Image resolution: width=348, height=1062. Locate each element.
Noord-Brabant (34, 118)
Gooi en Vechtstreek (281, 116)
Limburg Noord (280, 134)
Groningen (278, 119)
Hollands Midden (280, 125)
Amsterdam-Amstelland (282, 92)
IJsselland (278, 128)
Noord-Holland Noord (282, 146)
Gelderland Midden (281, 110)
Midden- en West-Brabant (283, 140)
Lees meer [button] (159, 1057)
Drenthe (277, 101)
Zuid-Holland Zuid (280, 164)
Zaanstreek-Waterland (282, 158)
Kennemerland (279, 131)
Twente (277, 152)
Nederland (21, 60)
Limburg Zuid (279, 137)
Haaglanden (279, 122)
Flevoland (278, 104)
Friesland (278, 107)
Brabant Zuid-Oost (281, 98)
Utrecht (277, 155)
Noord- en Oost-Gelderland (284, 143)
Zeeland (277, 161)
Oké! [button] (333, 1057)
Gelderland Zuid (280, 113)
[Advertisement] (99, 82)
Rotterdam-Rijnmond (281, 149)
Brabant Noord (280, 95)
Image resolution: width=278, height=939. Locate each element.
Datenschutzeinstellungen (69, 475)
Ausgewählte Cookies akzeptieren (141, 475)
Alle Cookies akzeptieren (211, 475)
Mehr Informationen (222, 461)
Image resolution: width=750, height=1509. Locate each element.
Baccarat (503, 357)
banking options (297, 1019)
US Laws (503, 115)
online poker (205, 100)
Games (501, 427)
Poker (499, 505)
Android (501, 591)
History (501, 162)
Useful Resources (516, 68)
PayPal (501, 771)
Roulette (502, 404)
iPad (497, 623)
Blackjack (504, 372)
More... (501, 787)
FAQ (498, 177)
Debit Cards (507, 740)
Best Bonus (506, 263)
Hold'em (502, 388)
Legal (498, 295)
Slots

───

- Your task: Put every line of the material above into a JSON list of strings, with one string per line and any blank lines left out.

- Exercise response:
[
  "Image resolution: width=348, height=1062. Locate each element.",
  "Noord-Brabant (34, 118)",
  "Gooi en Vechtstreek (281, 116)",
  "Limburg Noord (280, 134)",
  "Groningen (278, 119)",
  "Hollands Midden (280, 125)",
  "Amsterdam-Amstelland (282, 92)",
  "IJsselland (278, 128)",
  "Noord-Holland Noord (282, 146)",
  "Gelderland Midden (281, 110)",
  "Midden- en West-Brabant (283, 140)",
  "Lees meer [button] (159, 1057)",
  "Drenthe (277, 101)",
  "Zuid-Holland Zuid (280, 164)",
  "Zaanstreek-Waterland (282, 158)",
  "Kennemerland (279, 131)",
  "Twente (277, 152)",
  "Nederland (21, 60)",
  "Limburg Zuid (279, 137)",
  "Haaglanden (279, 122)",
  "Flevoland (278, 104)",
  "Friesland (278, 107)",
  "Brabant Zuid-Oost (281, 98)",
  "Utrecht (277, 155)",
  "Noord- en Oost-Gelderland (284, 143)",
  "Zeeland (277, 161)",
  "Oké! [button] (333, 1057)",
  "Gelderland Zuid (280, 113)",
  "[Advertisement] (99, 82)",
  "Rotterdam-Rijnmond (281, 149)",
  "Brabant Noord (280, 95)",
  "Image resolution: width=278, height=939. Locate each element.",
  "Datenschutzeinstellungen (69, 475)",
  "Ausgewählte Cookies akzeptieren (141, 475)",
  "Alle Cookies akzeptieren (211, 475)",
  "Mehr Informationen (222, 461)",
  "Image resolution: width=750, height=1509. Locate each element.",
  "Baccarat (503, 357)",
  "banking options (297, 1019)",
  "US Laws (503, 115)",
  "online poker (205, 100)",
  "Games (501, 427)",
  "Poker (499, 505)",
  "Android (501, 591)",
  "History (501, 162)",
  "Useful Resources (516, 68)",
  "PayPal (501, 771)",
  "Roulette (502, 404)",
  "iPad (497, 623)",
  "Blackjack (504, 372)",
  "More... (501, 787)",
  "FAQ (498, 177)",
  "Debit Cards (507, 740)",
  "Best Bonus (506, 263)",
  "Hold'em (502, 388)",
  "Legal (498, 295)",
  "Slots"
]